### LIST OF TASKS
- a) Answer these questions using the biography of Karl Wilhelm Verhoeff below.
(i) In which city and year did Verhoeff complete his doctoral thesis in zoology?
(ii) Whom did he marry in 1902?
(iii) Which body financed some of his collecting trips?
- b) Pick up the biography of Karl Wilhelm Verhoeff below after its final sentence and carry it on.

** Opening DOCUMENT SEGMENT block **

- Born: 25 November 1867 Soest, Westphalia
- Died: 6 December 1945 (aged 78) Munich
- Known for: Myriapod taxonomy
- Spouse: Marie Kringer
- Children: 3
- Scientific career
- Fields: Invertebrate zoology
- Workplaces: Museum für Naturkunde
- Author abbrev. (botany): Verhoeff
- Author abbrev. (zoology): Verhoeff

= Karl Wilhelm Verhoeff =

German zoologist (1867–1945)

Karl (or Carl) Wilhelm Verhoeff (25 November 1867 – 6 December 1945) was a German myriapodologist and entomologist, specialising in myriapods (millipedes, centipedes, and related species) as well as woodlice and to a lesser extent insects.

==Biography==
Karl W. Verhoeff was born on 25 November 1867 in Soest in Westphalia, the son of the apothecary Karl M. Verhoeff and his wife Mathilde (born Rocholl). He completed his Abitur examination in Soest in 1889 and completed his doctoral thesis in zoology in Bonn in 1893. In 1902 he married Marie Kringer, who died in 1937 during surgery. The marriage produced three children, two daughters and a son, the son dying in 1942 on the Russian front.

He was briefly employed (1900–1905) at the Museum für Naturkunde in Berlin, but for the remainder of his long career, he worked privately. Verhoeff undertook a number of collecting trips, including visits to the French Riviera, and Romania and Bulgaria down through Bosnia and into Greece. Some of these trips were financed by the Prussian Academy of Science. He financed himself partly by selling his collections, with Munich and Berlin holding large amounts of his material.

** Closing DOCUMENT SEGMENT block **
** Opening DATA SUPPLIED block **

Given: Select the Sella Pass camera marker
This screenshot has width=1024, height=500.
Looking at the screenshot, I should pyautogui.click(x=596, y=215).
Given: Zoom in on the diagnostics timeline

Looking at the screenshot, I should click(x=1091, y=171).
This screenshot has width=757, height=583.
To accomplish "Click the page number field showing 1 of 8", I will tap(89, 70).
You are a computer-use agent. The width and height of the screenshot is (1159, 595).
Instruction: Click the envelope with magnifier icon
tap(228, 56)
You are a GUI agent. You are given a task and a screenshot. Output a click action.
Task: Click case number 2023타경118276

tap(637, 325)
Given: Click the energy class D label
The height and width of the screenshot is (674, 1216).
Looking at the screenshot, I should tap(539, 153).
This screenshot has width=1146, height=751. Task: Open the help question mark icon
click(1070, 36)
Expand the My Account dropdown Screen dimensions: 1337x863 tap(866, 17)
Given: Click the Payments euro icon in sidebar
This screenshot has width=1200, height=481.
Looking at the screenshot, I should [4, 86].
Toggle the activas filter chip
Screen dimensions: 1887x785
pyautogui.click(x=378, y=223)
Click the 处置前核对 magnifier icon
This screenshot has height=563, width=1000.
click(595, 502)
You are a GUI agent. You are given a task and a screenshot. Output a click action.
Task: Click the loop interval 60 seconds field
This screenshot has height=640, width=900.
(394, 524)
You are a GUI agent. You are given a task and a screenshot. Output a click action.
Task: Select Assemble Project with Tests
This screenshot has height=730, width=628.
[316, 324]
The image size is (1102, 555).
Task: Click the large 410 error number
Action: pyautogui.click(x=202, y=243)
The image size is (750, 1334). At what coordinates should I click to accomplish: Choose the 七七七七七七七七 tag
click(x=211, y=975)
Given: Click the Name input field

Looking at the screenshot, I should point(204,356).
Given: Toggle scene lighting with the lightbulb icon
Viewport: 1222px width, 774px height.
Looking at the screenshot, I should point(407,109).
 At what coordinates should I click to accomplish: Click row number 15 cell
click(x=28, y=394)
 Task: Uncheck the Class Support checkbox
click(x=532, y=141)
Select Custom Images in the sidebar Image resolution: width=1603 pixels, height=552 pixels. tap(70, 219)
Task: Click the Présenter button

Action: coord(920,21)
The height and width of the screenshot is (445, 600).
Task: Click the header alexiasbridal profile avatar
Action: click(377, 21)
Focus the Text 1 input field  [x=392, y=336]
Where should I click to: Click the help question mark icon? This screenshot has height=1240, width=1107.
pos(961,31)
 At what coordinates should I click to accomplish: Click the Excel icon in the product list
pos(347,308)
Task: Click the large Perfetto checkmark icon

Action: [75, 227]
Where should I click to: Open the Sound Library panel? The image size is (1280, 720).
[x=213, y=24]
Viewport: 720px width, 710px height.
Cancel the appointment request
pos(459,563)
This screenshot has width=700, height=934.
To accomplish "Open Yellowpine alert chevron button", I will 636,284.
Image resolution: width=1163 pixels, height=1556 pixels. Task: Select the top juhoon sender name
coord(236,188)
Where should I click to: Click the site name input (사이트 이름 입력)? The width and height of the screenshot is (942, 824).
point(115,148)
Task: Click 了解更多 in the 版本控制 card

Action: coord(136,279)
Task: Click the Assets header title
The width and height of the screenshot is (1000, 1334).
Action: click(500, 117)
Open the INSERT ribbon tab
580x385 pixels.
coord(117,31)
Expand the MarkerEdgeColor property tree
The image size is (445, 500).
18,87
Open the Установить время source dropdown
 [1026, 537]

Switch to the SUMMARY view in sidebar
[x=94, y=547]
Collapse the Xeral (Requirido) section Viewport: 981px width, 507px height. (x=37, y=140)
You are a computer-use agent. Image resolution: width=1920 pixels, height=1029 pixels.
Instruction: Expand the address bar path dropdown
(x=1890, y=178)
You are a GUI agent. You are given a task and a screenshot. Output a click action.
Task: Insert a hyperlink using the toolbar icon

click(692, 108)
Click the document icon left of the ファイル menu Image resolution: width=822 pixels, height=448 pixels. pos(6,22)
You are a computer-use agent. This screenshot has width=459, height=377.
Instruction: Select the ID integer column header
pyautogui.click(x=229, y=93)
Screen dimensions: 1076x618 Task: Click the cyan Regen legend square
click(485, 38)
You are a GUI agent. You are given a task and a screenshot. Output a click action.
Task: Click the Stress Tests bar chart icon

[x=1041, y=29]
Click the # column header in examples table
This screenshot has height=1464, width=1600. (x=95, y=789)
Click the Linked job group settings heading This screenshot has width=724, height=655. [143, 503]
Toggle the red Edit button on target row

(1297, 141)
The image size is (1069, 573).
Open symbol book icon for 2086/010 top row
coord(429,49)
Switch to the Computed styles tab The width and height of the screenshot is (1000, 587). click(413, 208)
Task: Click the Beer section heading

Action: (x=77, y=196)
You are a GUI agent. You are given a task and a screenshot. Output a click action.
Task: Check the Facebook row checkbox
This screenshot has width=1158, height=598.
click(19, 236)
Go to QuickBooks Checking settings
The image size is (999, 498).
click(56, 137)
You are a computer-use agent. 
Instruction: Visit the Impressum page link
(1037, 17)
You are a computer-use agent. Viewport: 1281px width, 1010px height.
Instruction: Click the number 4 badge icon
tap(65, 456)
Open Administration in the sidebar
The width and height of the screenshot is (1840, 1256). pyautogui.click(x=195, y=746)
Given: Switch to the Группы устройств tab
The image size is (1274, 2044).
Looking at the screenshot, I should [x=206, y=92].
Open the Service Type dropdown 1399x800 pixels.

** Closing DATA SUPPLIED block **

### ANSWERS FOR THE EXERCISE
- a)
(i) Bonn, in 1893.
(ii) Marie Kringer.
(iii) The Prussian Academy of Science.

- b)
Verhoeff was one of the most prolific authors of myriapod taxa in history. He described thousands of taxa, including over a thousand species of millipede alone. Verhoeff ranks among Ralph Vary Chamberlin and Carl Attems as the three most prolific millipede taxonomists. The 1962 compilation of Gisela Mauermayer records 670 scientific works by Verhoeff, including major contributions to the series Klassen und Ordnungen des Tierreichs.

Contemporary taxonomists did not appreciate his early, groundbreaking work on Dermaptera, mainly due to his obscure expression and scarcity of illustrations and explanations, but his achievements in this group – as well as in Diplopoda and Chilognatha – were later recognized.

Verhoeff received a number of awards towards the end of his life, including the silver Leibniz Medal of the Prussian Academy of Science (1933), the Preis & Plakette of the August Forel foundation (1942) and a Doktor Diplom from the University of Bonn on the occasion of the 50th anniversary of his thesis (1943). In 1942, shortly before his 75th birthday, he was elected to the German Academy of Sciences Leopoldina. He died in Munich from suicide on 6 December 1945 (https://myriatrix.myspecies.info/users/karl-wilhelm-verhoeff).

Verhoeff's botanical writing concerned plant-insect interactions.